Ovar aderiu ao IMI Familiar com descontos de 10, 15 e 20% para famílias com um, dois, três ou mais filhos respectivamente. São abrangidas cerca de 12 mil famílias, num concelho com 55 mil habitantes, e a câmara local abdica de 376 mil euros por ano. A autarquia dá ainda um apoio de 75 euros anuais a famílias com três ou mais filhos e suporta os custos com os manuais escolares do 1º ciclo as todas as crianças do concelho. Nas tarifas de água, há descontos para várias composições de agregados até sete elementos. Salvador Malheiro, presidente da Câmara de Ovar, não hesitou em avançar com os descontos máximos. O conforto financeiro permite que o faça, mas não é só por isso. “Somos sensíveis às dificuldades das pessoas num período complicado na vida de todos”, refere, lembrando que a medida se enquadra “no novo paradigma do poder autárquico” mais centrado em projectos imateriais.

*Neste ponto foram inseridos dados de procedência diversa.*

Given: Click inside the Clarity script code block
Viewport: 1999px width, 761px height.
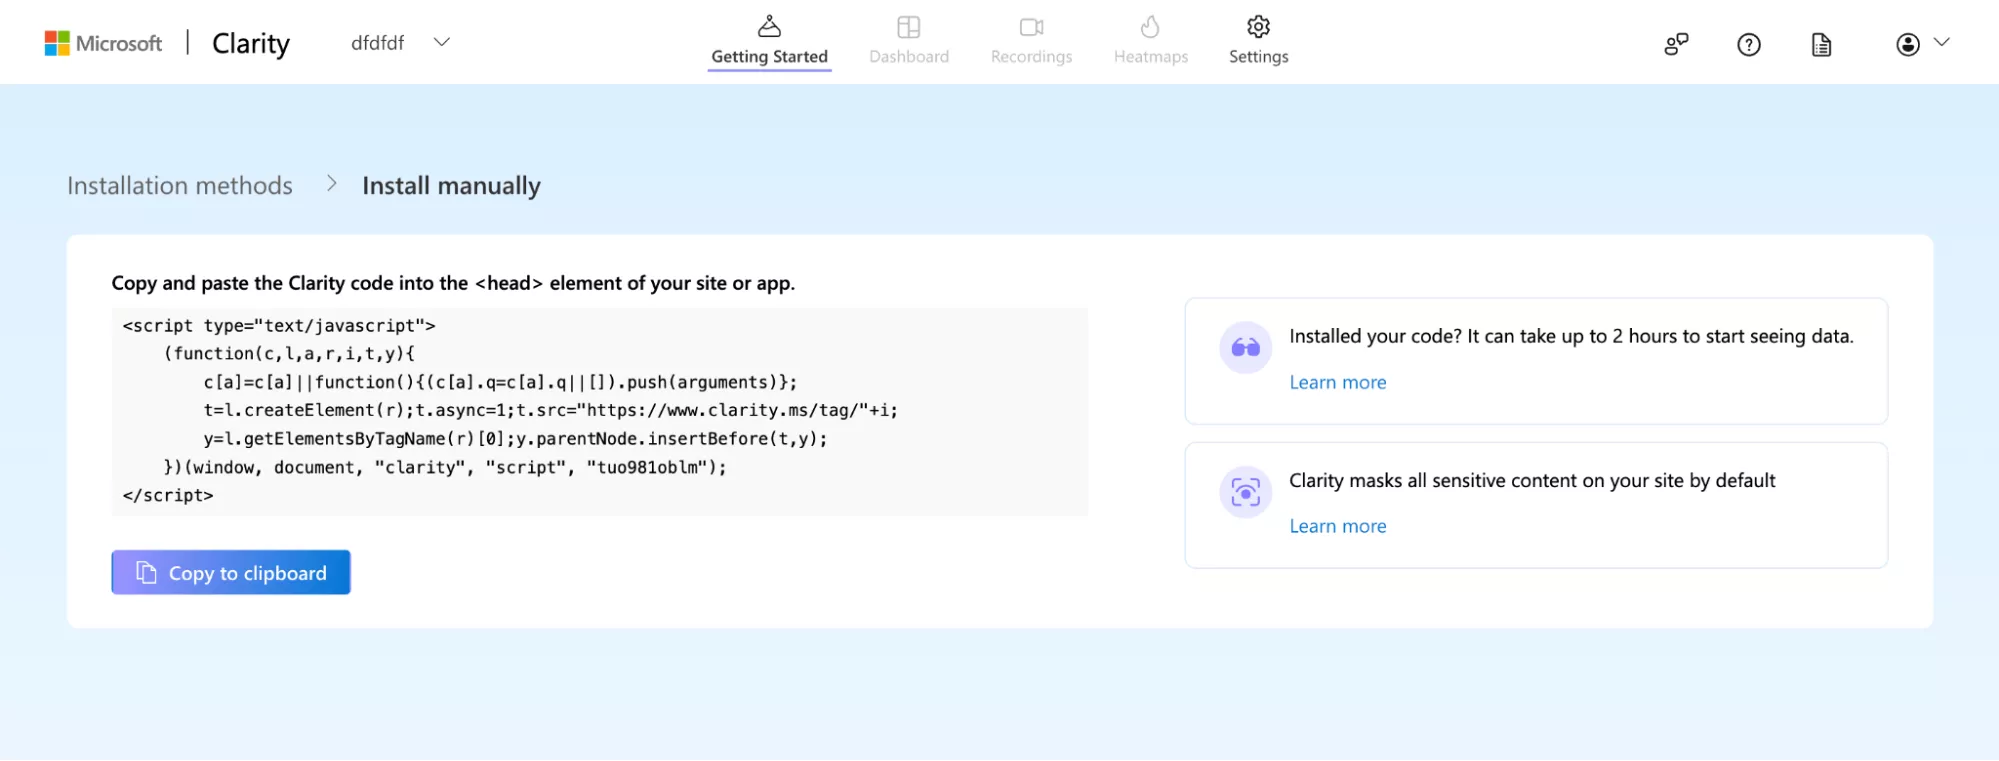Looking at the screenshot, I should (599, 411).
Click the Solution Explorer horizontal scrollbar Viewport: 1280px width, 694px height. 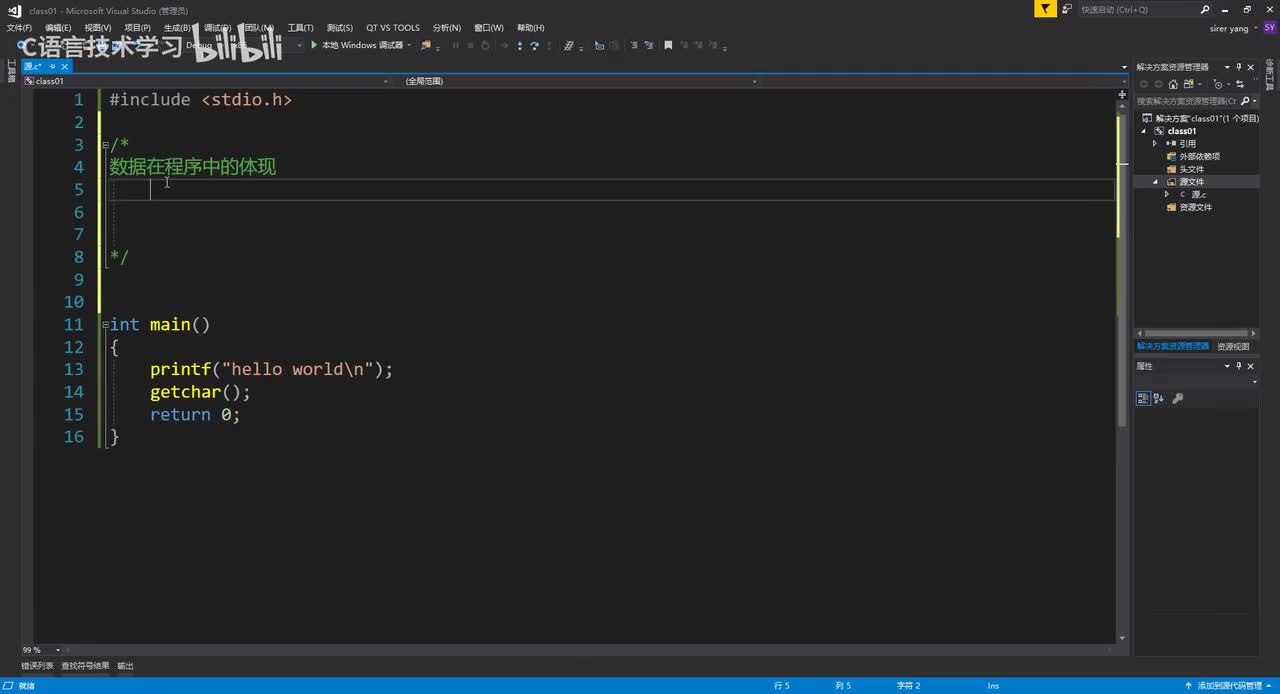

No concelho da Feira, o IMI Familiar abrange cerca de 12.500 famílias, num município com 140 mil habitantes, e representa uma diminuição da receita municipal que ronda os 200 mil euros anuais. Emídio Sousa, presidente da câmara, olha para a baixa taxa da natalidade como um dos maiores problemas do país. A partir deste mês, e na renegociação do contrato com a concessionária dos serviços de água e saneamento, os agregados com cinco ou mais pessoas podem pagar menos na factura de água.  

Para o autarca social-democrata, o poder central volta a sobrecarregar as autarquias. “O Governo tem abusado dos benefícios fiscais das autarquias. Os ‘brilharetes” que tem feito na redução da despesa são à custa das receitas de impostos dos municípios”. O IMI Familiar é um exemplo. Na sua opinião, os incentivos à natalidade deviam ser feitos através dos impostos sobre o trabalho, no IRS, ou na participação do IVA.